Amchi Mumbai Vs Dilwalon ki Delhi
Whose Dream will come true?

Since the beginning of the IPL in 2008, it has attracted viewership all around the world. Immense uncertainty and last moment nail biters and super overs have compelled fans to watch the matches. In a very short time period, IPL has become the highest revenue generating cricket league.

Analytics has been a part of the Sports industry for a long time. Data scientists accompany the team to give direct inputs to the coaches in specific departments to decipher the opponent’s bowler/batsman weakness and make match-winning strategy against key players.

During the matches, you must have also come across several instances where the chance of winning of a particular team is predicted through real-time online polls.

In this blog, we would be

  1. Predicting the score for the team batting first
  2. Predicting the winner of the finals — right after the toss, post completion of first innings, after completion of powerplay in the second inning.


The data science cycle involves a series of steps that ultimately lead to the ‘perfect’ information insight that a data analyst strives to get. So, let’s decipher each and every step and see how they have been practically implied in visualizing data regarding our beloved IPL’s data set.

  1. Business understanding:

Did you expect a direct jump into data analysis and stuff? Well, hold your horses, it is not that easy and quick as it seems to be.

Before you directly dive into the numbers and start analyzing them, knowing and understanding the business/project objective is of utmost importance. It is critical to comprehend the problem that you are trying to solve. But the question is, how to really go about it? According to , we typically use data science to answer five types of questions:

  • How much or how many? (regression)
  • Which category? (classification)
  • Which group? (clustering)
  • Is this weird? (anomaly detection)
  • Which option should be taken? (recommendation)

The variables that need to be predicted should be identified correctly. And then the focus should shift to developing a detailed problem statement and analyzing its effect on the targeted client/customer.

In our/this case, the objective is to analyze the past 12 years of data of IPL in order to attain some insights for the current season of IPL. Yes, you read it right, we will be using the past 12 years of IPL’s data to draw some inferences about season 13.

We will also analyze the data to determine the highest run-scorer, highest wicket-taker, highest boundary scorer team on a particular stadium, and the probability of winning a match if the team wins the toss for that match.

2. Data mining:

Just as a typical mining work involves ‘digging out’ of necessary materials from a concerned source, data mining can be related to similar lines.

Post setting up the detailed problem statement, now it is time for gathering data from various viable sources.

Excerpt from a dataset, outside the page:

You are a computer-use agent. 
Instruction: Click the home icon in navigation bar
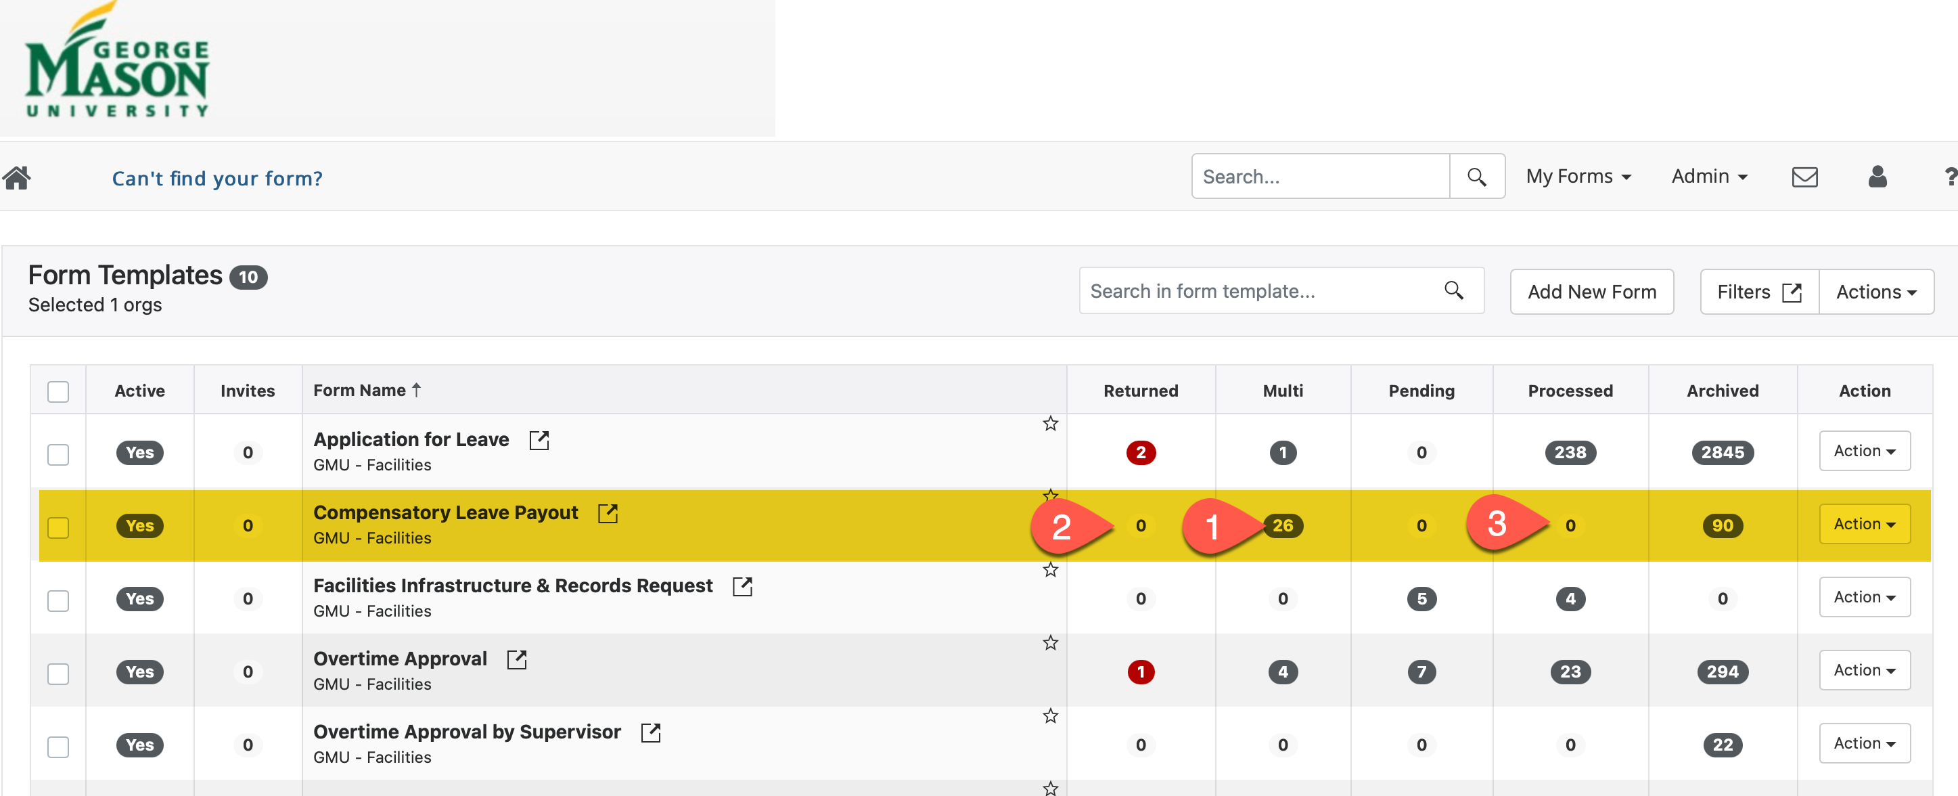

But at this day and age of ‘information overload’, how to find the right data? That is also a mammoth task. Isn’t it? But don’t worry, we have your back. The following questions need to be answered while collecting data: -

  • What data do I need for my project?
  • Where does it live?
  • How can I obtain it?
  • What is the most efficient way to store and access all of it?

Ask these questions to yourself and mine what you need!

With respect to the data set we had, we used tools like Pivot Tables in order to determine the part of the data that will be of our use to arrive at the solution of our problem statement. Apart from this, the technique of Aggregation was used to collate the data points pertaining to the same category. This step really helps to get an overall idea about the data set.

3. Data cleaning:

If you were thinking that mining out data is the end of the game, well it is not, more is yet to come. In fact, now comes the most time-consuming step of all- data cleaning. According to , this process (also referred to as ‘data janitor work’) can often take 50 to 80 percent of their time.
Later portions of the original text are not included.